- Episode no.: Season 1 Episode 5
- Directed by: Robert Mulligan
- Written by: Ludi Claire (teleplay), Thornton Wilder (novella)
- Original air date: January 21, 1958

Guest appearances
- Judith Anderson as Marquesa de Montemayor; Hume Cronyn as Uncle Pio; Viveca Lindfors as Camilla;

Episode chronology
| ← Previous "Junior Miss" | Next → "Aladdin" |

= The Bridge of San Luis Rey (DuPont Show of the Month) =

"The Bridge of San Luis Rey" was an American television play broadcast by CBS on January 21, 1958, as part of the television series, DuPont Show of the Month. It was written by Ludi Claire as an adaptation of the Thornton Wilder novel of the same name. Robert Mulligan was the director and David Susskind the producer.

==Plot==
The teleplay is set in the early 1700s in Peru. An old rope bridge over a gorge collapses, killing five persons. Brother Juniper conducts a lengthy investigation of the lives and backgrounds of the five victims. The play follows Juniper's investigation and examines the lives prior to the accident.

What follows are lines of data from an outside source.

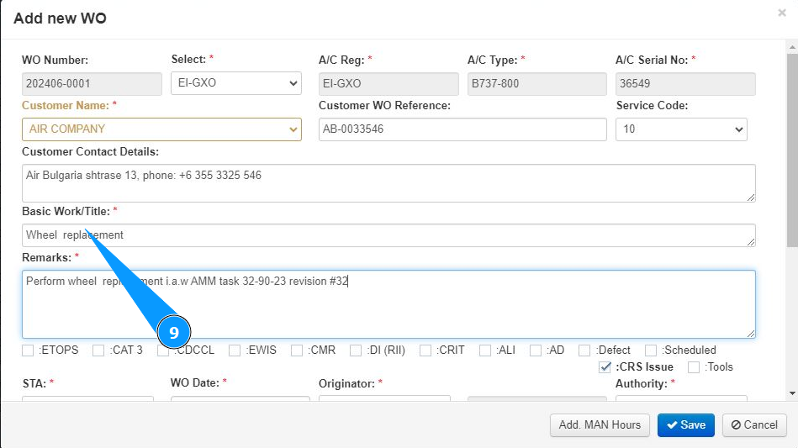
Task: Click the Basic Work/Title field
Action: point(388,235)
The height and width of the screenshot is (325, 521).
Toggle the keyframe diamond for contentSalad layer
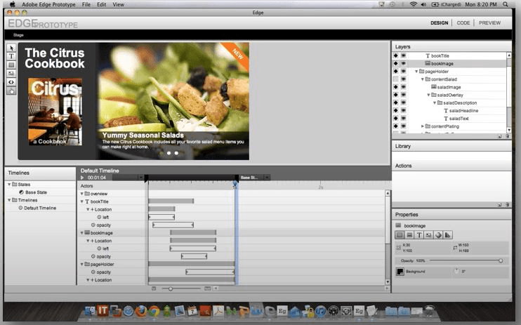(x=396, y=79)
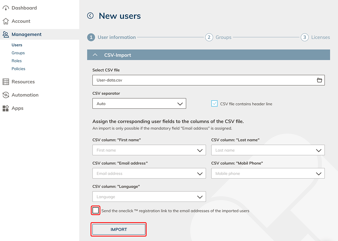Viewport: 338px width, 241px height.
Task: Open Roles in the Management submenu
Action: coord(17,61)
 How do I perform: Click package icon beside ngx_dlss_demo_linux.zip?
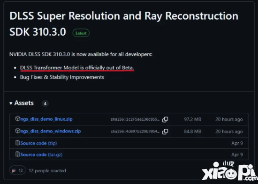[x=18, y=118]
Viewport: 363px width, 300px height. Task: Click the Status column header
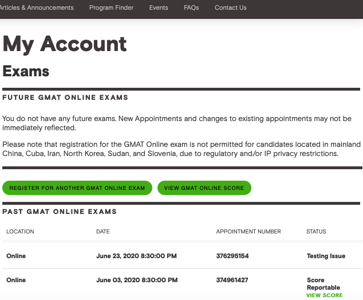tap(316, 232)
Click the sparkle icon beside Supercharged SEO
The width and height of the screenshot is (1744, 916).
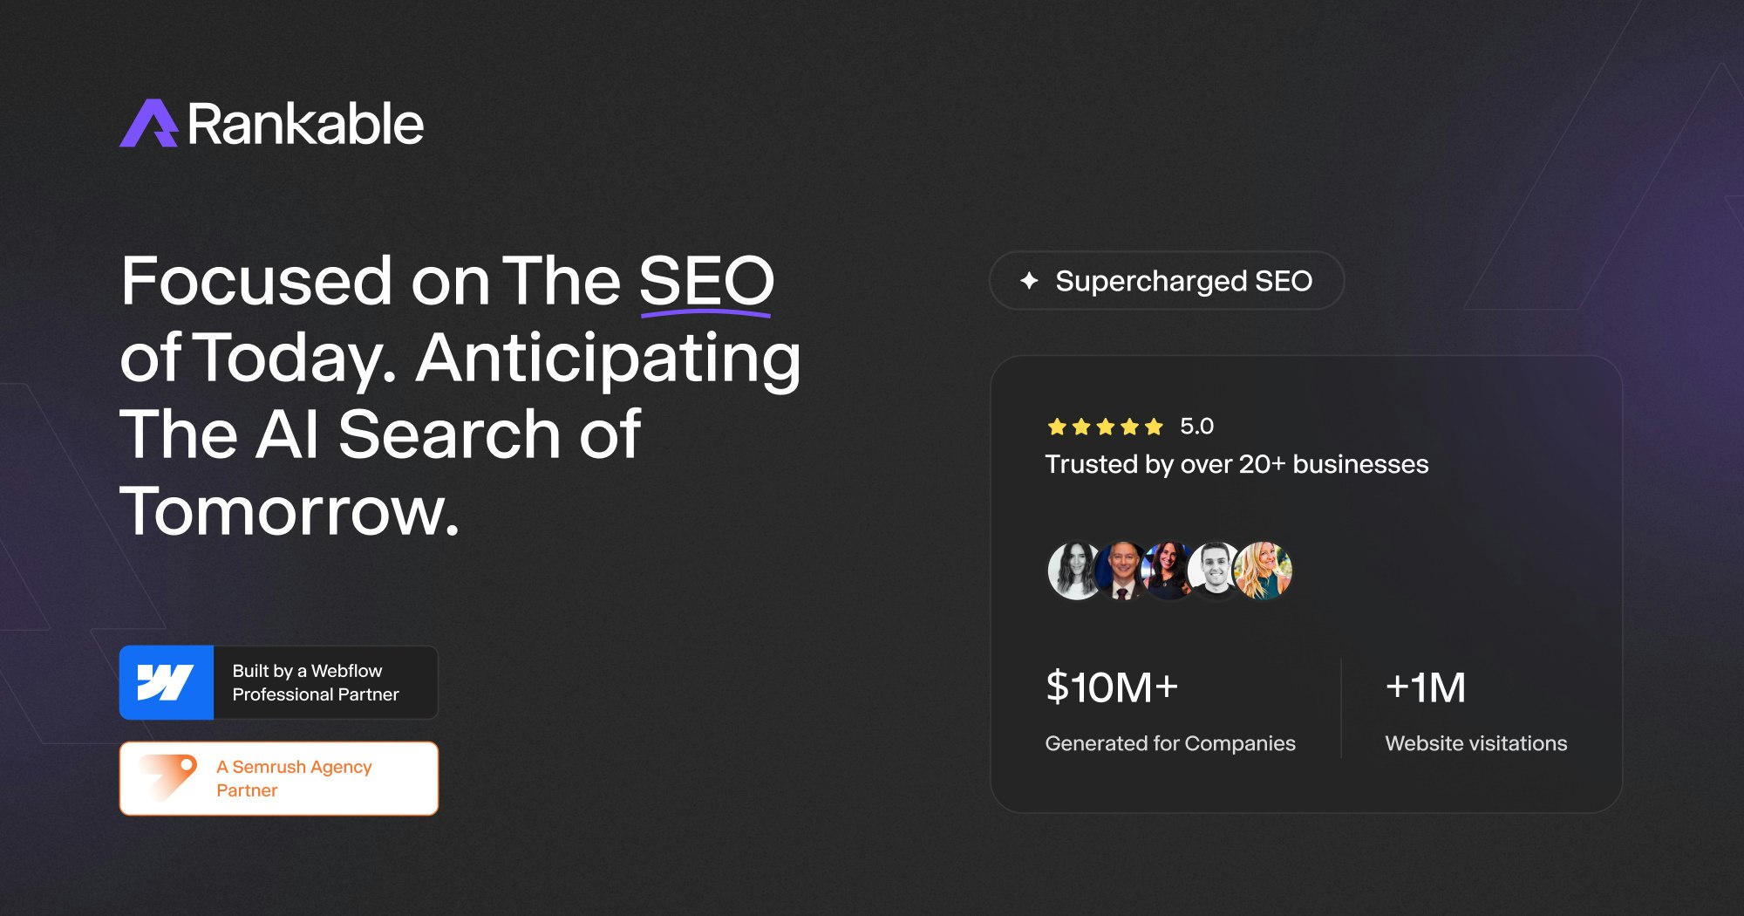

A church council then examines Brother Juniper's book recounting his findings and determines the book to be heresy. Both Brother Juniper and his book are publicly burned.

==Cast==
The cast included performances by:

- Judith Anderson as Marquesa de Montemayor
- Hume Cronyn as Uncle Pio
- Steven Hill as Esteban
- Viveca Lindfors as Camilla, la Perichole
- Kurt Kasznar as Don Andres, the Viceroy
- Theodore Bikel as Capt. Alvarado
- Rita Gam as Dona Clara, Marquesa's daughter
- Peter Cookson
- Eva Le Gallienne as the Abbess, Madre Maria
- Clifford David
- Sandra Whiteside as Pepita, the Marquesa's Indian maid
- William Marshall
- Miko Oscard

==Production==
The program was broadcast by CBS on January 21, 1958, as part of the television series, DuPont Show of the Month. Robert Mulligan was the director. The production was reported to have used a record number of cameras and was watched by a 47% share of the available audience.

Actress Ludi Claire adapted Thornton Wilder's novel for television. Jack Gould in The New York Times credited Claire with a bold approach and "extraordinary craftsmanship." Claire ended up winning the 1958 Sylvania Television Award for best television adaptation. The production also received a Sylvania nomination as the year's outstanding telecast and two nominations for outstanding actress for the performances of Judith Anderson and Viveca Lindfors.

Judith Anderson was also nominated for an Emmy Award in the category of best single performance by an actress.

==Reception==
In The New York Times, Jack Gould praised the production's "quality, taste and competence", and called the performances magnificent, singling out Judith Anderson and Eva Le Galliene in particular. Gould added: "Television has not known many such moments."

William Ewald of the United Press found it to be disappointing. Though he found it far better than most TV fare, he concluded that it never succeeded in exploring the book's central theme about man's need for love.